Shirley Jackson, Weird Fiction, and The Haunted House

Shirley Jackson, born in 1914, was part of a group of writers who worked in the genre of Weird Fiction writers that arose out of the early to mid-20th century.  Weird fiction stories feature elements of science, the supernatural, and the fantastic all mixed together, and  the genre itself arose in the time period before science fiction, horror, and fantasy differentiated themselves  into distinct genres.  Weird Fiction found one of its lasting legacies in the pulp magazine Weird Tales, which initially ran from 1923 to 1954.  Weird Tales published many authors who became known for their Weird Fiction including Shirley Jackson, H.P. Lovecraft, Robert E. Howard, Mary Elizabeth Counselman, Ray Bradbury, and Margaret St. Clair.

Shirley Jackson’s Work

Most readers are probably familiar with Jackson’s work through her short story The Lottery.  Often assigned in school reading classes, it is the story of a village and its yearly ritual, with a shocking twist ending.  Shirley Jackson wrote numerous short stories often focusing on the psychological aspects of horror, and a good idea of her work can be gleaned from her short story collection Just an Ordinary Day.  Her final novel, We Have Always Lived in the Castle, focuses on family relationships, and the persecution of those who are or display traits of “otherness”.
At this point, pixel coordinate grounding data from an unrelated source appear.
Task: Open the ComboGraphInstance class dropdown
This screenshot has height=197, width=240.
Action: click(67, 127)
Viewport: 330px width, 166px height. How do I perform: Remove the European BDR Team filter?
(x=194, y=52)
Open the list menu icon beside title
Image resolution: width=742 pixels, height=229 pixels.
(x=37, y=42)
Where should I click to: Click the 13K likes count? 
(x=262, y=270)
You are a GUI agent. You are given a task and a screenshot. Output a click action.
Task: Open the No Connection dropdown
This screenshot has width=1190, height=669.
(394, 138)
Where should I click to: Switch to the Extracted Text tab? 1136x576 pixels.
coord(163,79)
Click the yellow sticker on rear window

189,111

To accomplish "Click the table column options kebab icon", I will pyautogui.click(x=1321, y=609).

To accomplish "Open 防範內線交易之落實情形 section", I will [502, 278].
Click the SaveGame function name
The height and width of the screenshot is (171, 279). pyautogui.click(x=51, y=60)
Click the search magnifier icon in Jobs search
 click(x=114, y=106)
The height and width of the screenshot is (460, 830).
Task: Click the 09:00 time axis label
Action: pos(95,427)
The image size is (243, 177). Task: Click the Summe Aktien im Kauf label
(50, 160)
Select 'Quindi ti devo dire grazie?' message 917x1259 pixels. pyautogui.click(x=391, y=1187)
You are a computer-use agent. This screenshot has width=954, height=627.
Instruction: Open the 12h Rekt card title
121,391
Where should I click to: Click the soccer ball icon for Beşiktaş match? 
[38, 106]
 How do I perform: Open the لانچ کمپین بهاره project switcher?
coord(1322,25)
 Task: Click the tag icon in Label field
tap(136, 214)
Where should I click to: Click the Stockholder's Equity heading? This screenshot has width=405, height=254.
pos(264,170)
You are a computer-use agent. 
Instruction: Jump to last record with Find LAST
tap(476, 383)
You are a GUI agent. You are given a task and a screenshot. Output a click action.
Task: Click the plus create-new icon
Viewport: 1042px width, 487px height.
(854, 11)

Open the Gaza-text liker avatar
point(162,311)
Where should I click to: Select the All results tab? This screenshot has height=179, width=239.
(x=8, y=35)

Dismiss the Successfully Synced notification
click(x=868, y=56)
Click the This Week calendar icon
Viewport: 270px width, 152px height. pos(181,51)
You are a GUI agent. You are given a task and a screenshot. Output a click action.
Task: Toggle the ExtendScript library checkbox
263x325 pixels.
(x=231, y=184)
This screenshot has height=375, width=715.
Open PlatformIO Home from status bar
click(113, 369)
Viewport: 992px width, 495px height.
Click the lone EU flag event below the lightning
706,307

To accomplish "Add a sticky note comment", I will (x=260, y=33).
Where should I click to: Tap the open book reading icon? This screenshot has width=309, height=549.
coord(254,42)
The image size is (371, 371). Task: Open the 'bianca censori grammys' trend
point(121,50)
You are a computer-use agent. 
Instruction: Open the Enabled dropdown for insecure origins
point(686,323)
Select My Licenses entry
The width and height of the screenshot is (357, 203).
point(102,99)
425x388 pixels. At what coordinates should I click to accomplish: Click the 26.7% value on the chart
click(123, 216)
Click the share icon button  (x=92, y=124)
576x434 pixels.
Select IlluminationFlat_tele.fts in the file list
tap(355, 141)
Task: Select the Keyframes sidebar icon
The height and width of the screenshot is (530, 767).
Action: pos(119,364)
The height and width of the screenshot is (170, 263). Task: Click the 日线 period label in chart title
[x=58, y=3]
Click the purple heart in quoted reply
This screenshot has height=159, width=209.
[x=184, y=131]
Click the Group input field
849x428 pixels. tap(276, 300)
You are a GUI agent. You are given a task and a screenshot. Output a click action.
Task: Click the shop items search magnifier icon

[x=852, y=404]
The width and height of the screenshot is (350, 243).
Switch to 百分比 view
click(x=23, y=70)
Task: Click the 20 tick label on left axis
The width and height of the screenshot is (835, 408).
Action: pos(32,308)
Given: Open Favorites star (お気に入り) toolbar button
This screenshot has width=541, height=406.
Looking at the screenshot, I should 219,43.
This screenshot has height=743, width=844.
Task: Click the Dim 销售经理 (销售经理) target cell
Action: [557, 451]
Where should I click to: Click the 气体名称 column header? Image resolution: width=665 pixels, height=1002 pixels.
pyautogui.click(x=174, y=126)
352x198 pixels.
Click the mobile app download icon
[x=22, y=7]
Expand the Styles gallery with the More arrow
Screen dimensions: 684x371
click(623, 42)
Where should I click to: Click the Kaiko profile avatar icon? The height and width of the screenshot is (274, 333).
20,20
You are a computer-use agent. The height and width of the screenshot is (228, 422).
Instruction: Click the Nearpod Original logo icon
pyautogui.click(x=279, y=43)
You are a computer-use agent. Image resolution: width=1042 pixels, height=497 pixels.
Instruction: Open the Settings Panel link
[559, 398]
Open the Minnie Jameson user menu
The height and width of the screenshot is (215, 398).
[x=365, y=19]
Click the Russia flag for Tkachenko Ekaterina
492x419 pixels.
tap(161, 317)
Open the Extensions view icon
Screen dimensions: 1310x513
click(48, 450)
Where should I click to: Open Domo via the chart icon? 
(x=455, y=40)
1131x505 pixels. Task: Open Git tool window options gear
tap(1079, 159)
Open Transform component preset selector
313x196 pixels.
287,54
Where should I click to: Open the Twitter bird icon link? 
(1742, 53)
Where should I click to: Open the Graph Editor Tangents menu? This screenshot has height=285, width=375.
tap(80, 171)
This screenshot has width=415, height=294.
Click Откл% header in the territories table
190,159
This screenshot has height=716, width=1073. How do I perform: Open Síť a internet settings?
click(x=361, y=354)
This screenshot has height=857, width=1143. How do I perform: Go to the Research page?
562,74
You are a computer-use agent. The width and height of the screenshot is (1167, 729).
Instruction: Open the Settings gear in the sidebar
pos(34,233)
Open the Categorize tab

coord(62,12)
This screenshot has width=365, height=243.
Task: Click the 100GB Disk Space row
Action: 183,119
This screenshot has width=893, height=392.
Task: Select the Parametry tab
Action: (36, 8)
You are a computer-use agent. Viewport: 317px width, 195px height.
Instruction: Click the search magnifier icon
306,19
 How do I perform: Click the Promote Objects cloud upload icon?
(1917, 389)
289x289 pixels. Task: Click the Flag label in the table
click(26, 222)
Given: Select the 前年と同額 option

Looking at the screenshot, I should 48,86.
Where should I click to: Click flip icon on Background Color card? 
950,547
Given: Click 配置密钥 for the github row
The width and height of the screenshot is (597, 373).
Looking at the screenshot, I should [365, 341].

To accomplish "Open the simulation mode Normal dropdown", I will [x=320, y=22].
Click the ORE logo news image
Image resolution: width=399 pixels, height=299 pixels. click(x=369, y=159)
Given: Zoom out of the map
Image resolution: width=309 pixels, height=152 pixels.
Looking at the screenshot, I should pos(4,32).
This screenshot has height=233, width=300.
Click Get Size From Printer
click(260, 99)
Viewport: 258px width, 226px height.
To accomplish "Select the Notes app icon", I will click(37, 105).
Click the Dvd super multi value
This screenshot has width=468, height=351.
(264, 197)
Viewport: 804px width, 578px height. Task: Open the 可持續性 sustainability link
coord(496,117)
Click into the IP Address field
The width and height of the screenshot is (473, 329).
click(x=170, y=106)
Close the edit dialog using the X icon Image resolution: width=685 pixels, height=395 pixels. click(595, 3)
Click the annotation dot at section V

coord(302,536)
The Haunting of Hill House

Professor John Montague, a paranormal researcher at a University intends to prove that the supernatural is real by investigating the mystery of Hill House.  The house, built by a wealthy industrialist with unsavory reputation named Hugh Cain is reported to be haunted by another of ghosts.  He recruits possible psychic and student Eleanor Vance, bohemian artist Theodora, and Luke Sanderson, the current heir to the Cain estates, hoping that their previous paranormal experiences will trigger a reaction from the house.  Their investigation awakens something malevolent that intends to keep the secrets of Hill House from discovery.

Jackson writes the paranormal events in this book in such a way as to elude them and to leave some question as to if supernatural events are actually occurring, or are the experiences manifestations of the investigators psyches.  The Haunting of Hill House builds a sense of terror, without relying on tons of gore or descriptions of horrific acts.  Additionally, the book features a character who is a lesbian, an uncommon protagonist for a horror novel from the late 1950s.  If you are not sure if you would like horror, The Haunting of Hill House may be a good first taste of the genre.

Film Versions

One key aspect of the horror genre is the transition from the written word to the filmed image.  Horror movies have been a popular staple of the film industry since the days of the silent movie.  This column will try to highlight film versions of the works mentioned when they are available.

The Haunting of Hill House has been filmed twice:

The Haunting of Hill House (1963) Directed by Robert Wise, was an MGM production, filmed in Britain black and white.  It is considered one of the important works in establishing the look and tone of horror film.  Using a new wide angle 30mm lens that produced an anthropomorphic effect The Haunting of Hill House features unusual takes, low angle shot, and other visual techniques to distort the filmed image, and capture an unearthly tone.  The film also keeps the element from the novel of having a lesbian character.  However, where the book made this explicit, the movie had to subtly hint at the character due to the time in which it was made.

The Haunting (1999) Directed by Jan de Bont.  Starring Liam Neeson, Lili Taylor, Catherine Zeta Jones, and Owen Wilson, this version of the book rejects the slow measured pace of the novel for a special effects laden fairly stock horror film.  The threat is made expressly supernatural, and the reason for the haunting has been changed from the original book.  And whereas the violence in the other versions is subdued, this film features several gory killings and attacks.

The Shirley Jackson Award

Every year since 2007, Readercon, a science fiction convention held in Boston, has presented the Shirley Jackson Award to honor the best works of psychological horror.

More Haunted Houses:

Haunted houses are a staple of Horror Fiction and some ones that feature the grand house with a history of terror with two of the most famous being Stephen King’s The Shining and Peter Straub’s Ghost Story.  For an interesting comparison with The Haunting of Hill House, read Richard Matheson’s Hell House (1971), which features a very similar group of psychic investigators studying the Belasco House, and facing more violent ghostly forces.  (Made into a film, The Legend of Hell House, in 1973 directed by John Hough and starring Roddy McDowell and Pamela Frank).